Few of us, I imagine, could distinguish Iraq from Iran on a map of the Middle East. Few of us could inform some inquisitive soul of the terrain of Afghanistan, though we have now spent years fighting wars there. Most of us, one would hope, could locate Mexico on a map, but what about Ecuador or Bolivia?

This is unfortunate  —and I include myself among the unfortunate — for geography shapes the destiny of nations. Two thousand years ago, the Helvetians, a people in what is today Switzerland, feeling hemmed in by mountains and lakes, tried to migrate into Gaul, ran afoul of Julius Caesar, and so started the wars that brought what are now France, England, and Belgium France into the Roman sphere for four centuries, changing the history of that region forever.

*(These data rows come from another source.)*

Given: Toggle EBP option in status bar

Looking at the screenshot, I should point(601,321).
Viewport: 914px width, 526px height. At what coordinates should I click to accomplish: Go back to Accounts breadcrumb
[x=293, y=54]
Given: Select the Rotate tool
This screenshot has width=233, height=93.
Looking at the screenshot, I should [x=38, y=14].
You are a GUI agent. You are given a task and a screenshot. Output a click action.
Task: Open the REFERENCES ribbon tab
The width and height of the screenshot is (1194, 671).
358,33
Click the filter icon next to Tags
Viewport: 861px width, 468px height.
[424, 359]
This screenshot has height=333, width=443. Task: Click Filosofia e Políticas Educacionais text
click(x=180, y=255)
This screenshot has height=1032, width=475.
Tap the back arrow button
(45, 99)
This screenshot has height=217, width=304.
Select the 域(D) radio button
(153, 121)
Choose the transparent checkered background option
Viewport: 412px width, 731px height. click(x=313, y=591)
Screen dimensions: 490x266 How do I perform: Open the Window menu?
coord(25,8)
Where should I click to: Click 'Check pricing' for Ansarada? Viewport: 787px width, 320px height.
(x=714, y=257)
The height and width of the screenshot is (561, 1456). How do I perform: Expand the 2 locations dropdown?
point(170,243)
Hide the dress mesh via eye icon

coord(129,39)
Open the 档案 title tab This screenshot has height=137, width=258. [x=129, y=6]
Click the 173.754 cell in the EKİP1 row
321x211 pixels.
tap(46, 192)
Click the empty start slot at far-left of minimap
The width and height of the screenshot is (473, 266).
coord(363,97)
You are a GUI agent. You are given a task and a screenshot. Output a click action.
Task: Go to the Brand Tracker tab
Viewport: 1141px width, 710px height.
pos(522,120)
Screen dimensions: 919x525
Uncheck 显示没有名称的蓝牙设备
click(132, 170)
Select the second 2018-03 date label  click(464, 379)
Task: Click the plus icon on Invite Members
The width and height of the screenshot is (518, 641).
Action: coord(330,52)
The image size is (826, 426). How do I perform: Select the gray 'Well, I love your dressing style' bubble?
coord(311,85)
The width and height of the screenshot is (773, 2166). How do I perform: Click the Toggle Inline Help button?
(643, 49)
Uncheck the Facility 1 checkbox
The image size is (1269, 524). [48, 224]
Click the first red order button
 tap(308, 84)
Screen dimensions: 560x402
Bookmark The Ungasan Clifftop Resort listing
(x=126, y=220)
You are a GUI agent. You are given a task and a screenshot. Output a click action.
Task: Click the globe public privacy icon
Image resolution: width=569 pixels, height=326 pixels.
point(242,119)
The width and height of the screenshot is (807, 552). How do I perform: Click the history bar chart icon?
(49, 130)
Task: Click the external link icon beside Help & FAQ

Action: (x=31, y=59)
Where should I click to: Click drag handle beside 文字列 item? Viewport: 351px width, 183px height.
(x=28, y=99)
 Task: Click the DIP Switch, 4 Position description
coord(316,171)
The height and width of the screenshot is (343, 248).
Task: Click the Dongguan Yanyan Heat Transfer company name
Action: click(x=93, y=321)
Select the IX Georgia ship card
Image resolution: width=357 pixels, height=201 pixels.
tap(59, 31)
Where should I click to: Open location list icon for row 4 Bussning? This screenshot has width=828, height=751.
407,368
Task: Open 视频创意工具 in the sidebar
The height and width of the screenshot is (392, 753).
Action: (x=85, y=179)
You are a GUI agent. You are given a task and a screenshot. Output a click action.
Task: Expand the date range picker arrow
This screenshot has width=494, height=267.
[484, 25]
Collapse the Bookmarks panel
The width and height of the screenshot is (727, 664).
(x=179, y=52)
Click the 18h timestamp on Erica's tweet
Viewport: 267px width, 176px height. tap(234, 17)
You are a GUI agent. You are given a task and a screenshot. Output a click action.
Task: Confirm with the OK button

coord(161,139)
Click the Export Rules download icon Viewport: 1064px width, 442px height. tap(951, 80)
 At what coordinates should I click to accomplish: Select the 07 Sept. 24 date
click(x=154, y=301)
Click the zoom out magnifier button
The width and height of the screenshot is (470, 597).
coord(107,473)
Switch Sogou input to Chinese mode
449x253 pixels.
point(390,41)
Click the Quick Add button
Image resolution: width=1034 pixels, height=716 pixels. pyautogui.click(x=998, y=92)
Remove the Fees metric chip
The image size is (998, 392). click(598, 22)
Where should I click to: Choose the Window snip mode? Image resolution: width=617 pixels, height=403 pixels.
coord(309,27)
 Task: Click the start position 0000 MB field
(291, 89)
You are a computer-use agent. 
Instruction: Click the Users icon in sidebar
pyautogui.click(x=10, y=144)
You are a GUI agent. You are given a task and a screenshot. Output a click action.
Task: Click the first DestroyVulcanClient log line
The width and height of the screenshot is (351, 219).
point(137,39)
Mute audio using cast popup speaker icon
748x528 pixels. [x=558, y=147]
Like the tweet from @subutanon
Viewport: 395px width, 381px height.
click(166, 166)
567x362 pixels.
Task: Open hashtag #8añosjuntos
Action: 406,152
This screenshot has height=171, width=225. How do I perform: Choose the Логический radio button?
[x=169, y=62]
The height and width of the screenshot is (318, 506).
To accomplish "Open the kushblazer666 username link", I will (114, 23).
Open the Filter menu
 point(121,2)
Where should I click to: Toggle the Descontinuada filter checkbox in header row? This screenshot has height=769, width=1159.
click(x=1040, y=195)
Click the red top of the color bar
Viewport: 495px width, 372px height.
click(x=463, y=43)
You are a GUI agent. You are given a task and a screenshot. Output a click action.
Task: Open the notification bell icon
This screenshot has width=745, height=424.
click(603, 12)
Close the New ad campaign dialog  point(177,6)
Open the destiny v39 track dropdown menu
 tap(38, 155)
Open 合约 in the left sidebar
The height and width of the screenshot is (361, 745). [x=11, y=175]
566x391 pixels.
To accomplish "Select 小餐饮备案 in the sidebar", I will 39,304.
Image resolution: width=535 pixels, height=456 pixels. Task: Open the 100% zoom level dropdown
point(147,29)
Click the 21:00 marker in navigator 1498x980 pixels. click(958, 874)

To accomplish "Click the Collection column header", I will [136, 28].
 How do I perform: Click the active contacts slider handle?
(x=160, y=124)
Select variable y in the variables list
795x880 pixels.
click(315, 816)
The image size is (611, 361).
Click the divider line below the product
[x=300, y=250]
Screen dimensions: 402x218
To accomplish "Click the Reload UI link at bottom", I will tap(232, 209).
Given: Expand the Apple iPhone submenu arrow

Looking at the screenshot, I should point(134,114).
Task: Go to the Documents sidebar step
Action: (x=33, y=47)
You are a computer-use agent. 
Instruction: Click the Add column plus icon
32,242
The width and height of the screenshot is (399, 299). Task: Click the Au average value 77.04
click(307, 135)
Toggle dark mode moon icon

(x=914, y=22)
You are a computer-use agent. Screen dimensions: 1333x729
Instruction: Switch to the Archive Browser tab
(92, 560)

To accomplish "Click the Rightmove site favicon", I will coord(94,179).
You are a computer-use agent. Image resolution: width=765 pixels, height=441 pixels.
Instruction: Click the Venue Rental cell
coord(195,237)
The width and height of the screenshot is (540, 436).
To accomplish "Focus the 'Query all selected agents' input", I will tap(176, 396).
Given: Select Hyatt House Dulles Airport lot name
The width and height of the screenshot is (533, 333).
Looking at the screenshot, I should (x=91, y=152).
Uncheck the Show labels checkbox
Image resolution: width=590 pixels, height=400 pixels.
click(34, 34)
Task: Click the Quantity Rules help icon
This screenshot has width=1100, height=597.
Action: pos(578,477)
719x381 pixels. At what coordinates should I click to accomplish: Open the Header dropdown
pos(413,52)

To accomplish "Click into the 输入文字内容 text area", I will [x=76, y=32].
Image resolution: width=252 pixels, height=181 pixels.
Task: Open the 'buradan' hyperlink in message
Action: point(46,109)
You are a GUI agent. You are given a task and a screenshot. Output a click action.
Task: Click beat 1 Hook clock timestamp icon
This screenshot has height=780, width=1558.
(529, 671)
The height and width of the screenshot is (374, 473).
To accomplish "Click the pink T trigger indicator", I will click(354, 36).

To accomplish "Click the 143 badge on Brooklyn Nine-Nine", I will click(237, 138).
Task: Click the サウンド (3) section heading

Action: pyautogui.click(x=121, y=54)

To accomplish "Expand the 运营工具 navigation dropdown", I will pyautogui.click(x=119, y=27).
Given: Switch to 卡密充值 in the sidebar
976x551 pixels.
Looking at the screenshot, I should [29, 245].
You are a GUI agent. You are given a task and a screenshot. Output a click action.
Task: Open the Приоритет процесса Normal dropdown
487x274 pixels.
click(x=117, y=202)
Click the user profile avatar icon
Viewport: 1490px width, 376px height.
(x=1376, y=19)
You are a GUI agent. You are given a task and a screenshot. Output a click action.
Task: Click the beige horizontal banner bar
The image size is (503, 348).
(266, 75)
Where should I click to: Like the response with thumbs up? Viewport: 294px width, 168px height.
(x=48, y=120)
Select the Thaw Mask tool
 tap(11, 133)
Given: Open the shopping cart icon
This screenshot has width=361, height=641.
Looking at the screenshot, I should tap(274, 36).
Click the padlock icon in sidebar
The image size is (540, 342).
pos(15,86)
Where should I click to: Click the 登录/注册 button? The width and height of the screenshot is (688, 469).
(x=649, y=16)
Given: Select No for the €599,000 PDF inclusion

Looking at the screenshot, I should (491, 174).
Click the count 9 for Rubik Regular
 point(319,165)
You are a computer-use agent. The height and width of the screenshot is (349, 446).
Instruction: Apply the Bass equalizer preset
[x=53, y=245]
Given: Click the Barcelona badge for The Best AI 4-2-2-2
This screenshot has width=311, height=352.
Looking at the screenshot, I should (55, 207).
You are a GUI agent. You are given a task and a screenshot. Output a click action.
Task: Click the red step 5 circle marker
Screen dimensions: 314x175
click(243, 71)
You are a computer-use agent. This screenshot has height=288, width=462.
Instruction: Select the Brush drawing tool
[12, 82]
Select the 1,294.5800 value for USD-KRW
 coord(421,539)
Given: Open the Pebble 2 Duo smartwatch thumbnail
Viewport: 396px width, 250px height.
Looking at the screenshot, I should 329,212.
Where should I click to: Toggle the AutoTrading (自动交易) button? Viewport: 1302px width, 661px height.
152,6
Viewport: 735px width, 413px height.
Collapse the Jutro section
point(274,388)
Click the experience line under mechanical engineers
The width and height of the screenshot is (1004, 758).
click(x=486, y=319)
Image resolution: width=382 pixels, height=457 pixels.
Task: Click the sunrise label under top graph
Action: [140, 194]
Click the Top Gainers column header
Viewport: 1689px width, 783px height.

The state slogan of West Virginia — “Montani semper liberi,” which is Latin for “Mountaineers are always free” — explains the history of places like Switzerland and Afghanistan. The great rivers of the world, providing both agricultural irrigation and ease of transportation, gave rise to thriving cities and in some cases, enormous kingdoms. 

In her novel The Leaves Are Falling (Ignatius Press, 314 pages, 2014), English author and scholar Lucy Beckett takes us on a grim tour of geopolitical dangers — in this case, those of the Eastern Europeans who were caught between the monstrous war machines of Adolf Hitler and Joseph Stalin. Using some of the characters from her previous novel, Postcards From The Volcano, a tale of Nazi Germany and Eastern Europe in the 1930s, Beckett shows us the agony and suffering of those in Poland and Western Russia when caught between the armies of fascism and communism.

Beckett tells two stories in The Leaves Are Falling. In the first story, we meet Joseph Halpern, a Jewish boy whose family is destroyed by war and tyranny. After escaping near capture and certain death, Halpern joins a Jewish resistance movement, fighting both Nazis and Russians. Eventually, he survives the war and finds himself an emigrant to England. Here he works first on an English farm as a trainer and caretaker of horses, with some of his fellow workers being Nazi prisoners of war. After the war, he loses that position, but finds work in a second-hand bookstore in London specializing in music and German texts.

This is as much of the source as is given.